— Textauszug —
Angeregt durch die modernen Innovationen im elektronischen Zahlungsverkehr wie die elektronische Geldbörse oder das Bezahlen via Smartphone-App, drängen Fintechs in letzter Zeit verstärkt auf den Markt. Damit diese ihre Dienste leichter an potentielle Kunden bringen können, hat die EU-Kommission im Rahmen der zweiten EU-Zahlungsdiensterichtlinie (PSD II) eine entsprechende Grundlage geschaffen. Ab dem kommenden Jahr müssen Banken ihre Kundendaten, beispielsweise Kontostände oder Zahlungsein- oder -ausgänge, mit Drittanbietern teilen, sofern der Kunde das wünscht.

Kundenzustimmung zur Datenweitergabe erforderlich

Die neuen Regelungen bieten aus Sicht des VKI-Juristen den Vorteil, dass sie auch mehr Rechtssicherheit für Konsumentinnen und Konsumenten schaffen. So seien diese Drittanbieter nun erstmals auch aufsichtsrechtlich und haftungsrechtlich erfasst. Bislang seien sie in einem regulatorischen Graubereich tätig gewesen, so Kogelmann.

— Extrahierte Daten —
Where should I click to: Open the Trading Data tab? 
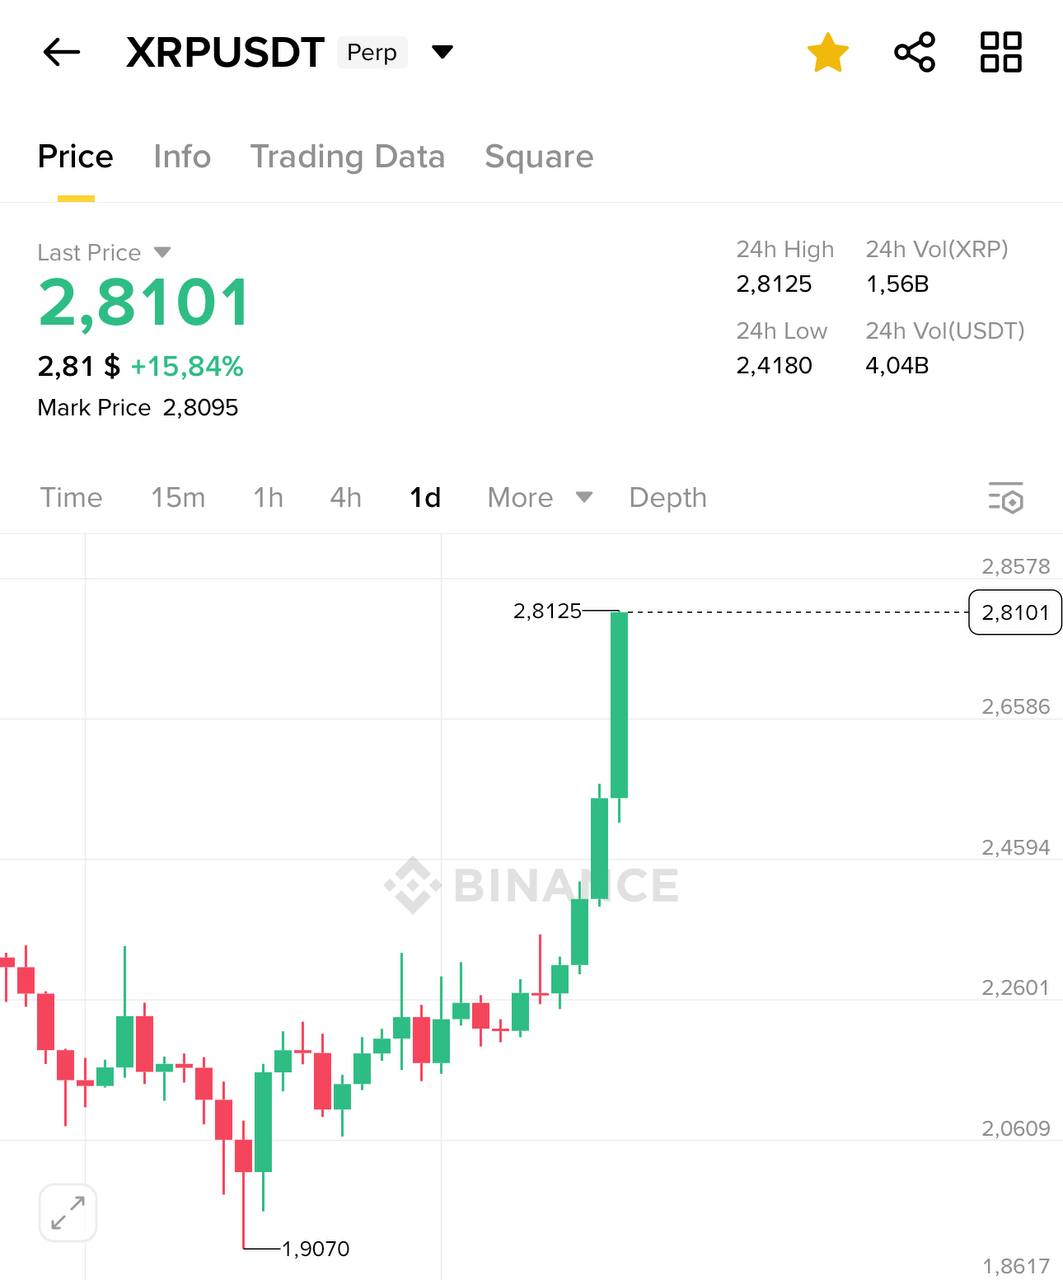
--
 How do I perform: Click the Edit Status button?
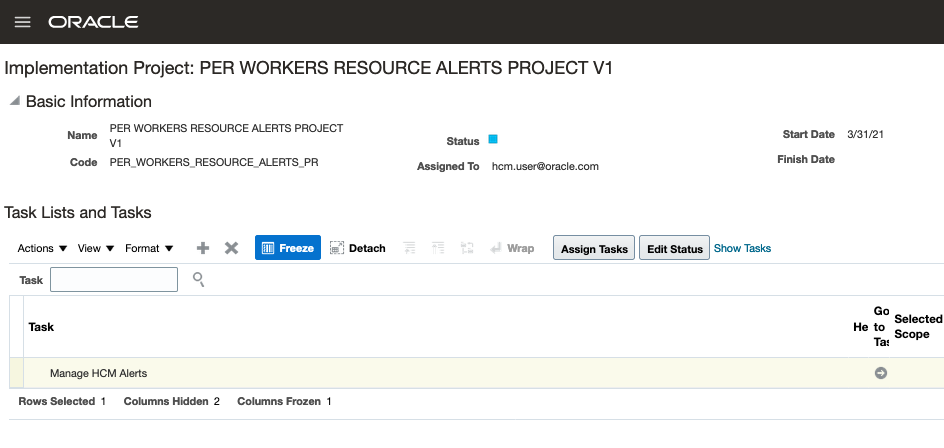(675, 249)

— Kurzauftrag 1 —
Stimmen diese Aussagen mit dem Textauszug überein? (a) Banken müssen ab dem kommenden Jahr Kundendaten mit Drittanbietern teilen, auch wenn der Kunde das nicht wünscht. (b) Die Grundlage dafür wurde im Rahmen der zweiten EU-Zahlungsdiensterichtlinie geschaffen. (c) Die Drittanbieter waren schon bisher aufsichtsrechtlich erfasst. Beantworten Sie jede mit Ja oder Nein und zitieren Sie die entscheidenden Worte wörtlich.
— Kurzauftrag 2 —
Schreiben Sie aus dem Textauszug alles von „Kundenzustimmung zur Datenweitergabe“ bis hinunter zu „gewesen, so Kogelmann.“ wortgetreu ab.
Als Grundlage dient ausschließlich der Textauszug.

— Lösung 1 —
(a) Nein: „sofern der Kunde das wünscht“
(b) Ja: „hat die EU-Kommission im Rahmen der zweiten EU-Zahlungsdiensterichtlinie (PSD II) eine entsprechende Grundlage geschaffen“
(c) Nein: „So seien diese Drittanbieter nun erstmals auch aufsichtsrechtlich und haftungsrechtlich erfasst.“

— Lösung 2 —
Kundenzustimmung zur Datenweitergabe erforderlich

Die neuen Regelungen bieten aus Sicht des VKI-Juristen den Vorteil, dass sie auch mehr Rechtssicherheit für Konsumentinnen und Konsumenten schaffen. So seien diese Drittanbieter nun erstmals auch aufsichtsrechtlich und haftungsrechtlich erfasst. Bislang seien sie in einem regulatorischen Graubereich tätig gewesen, so Kogelmann.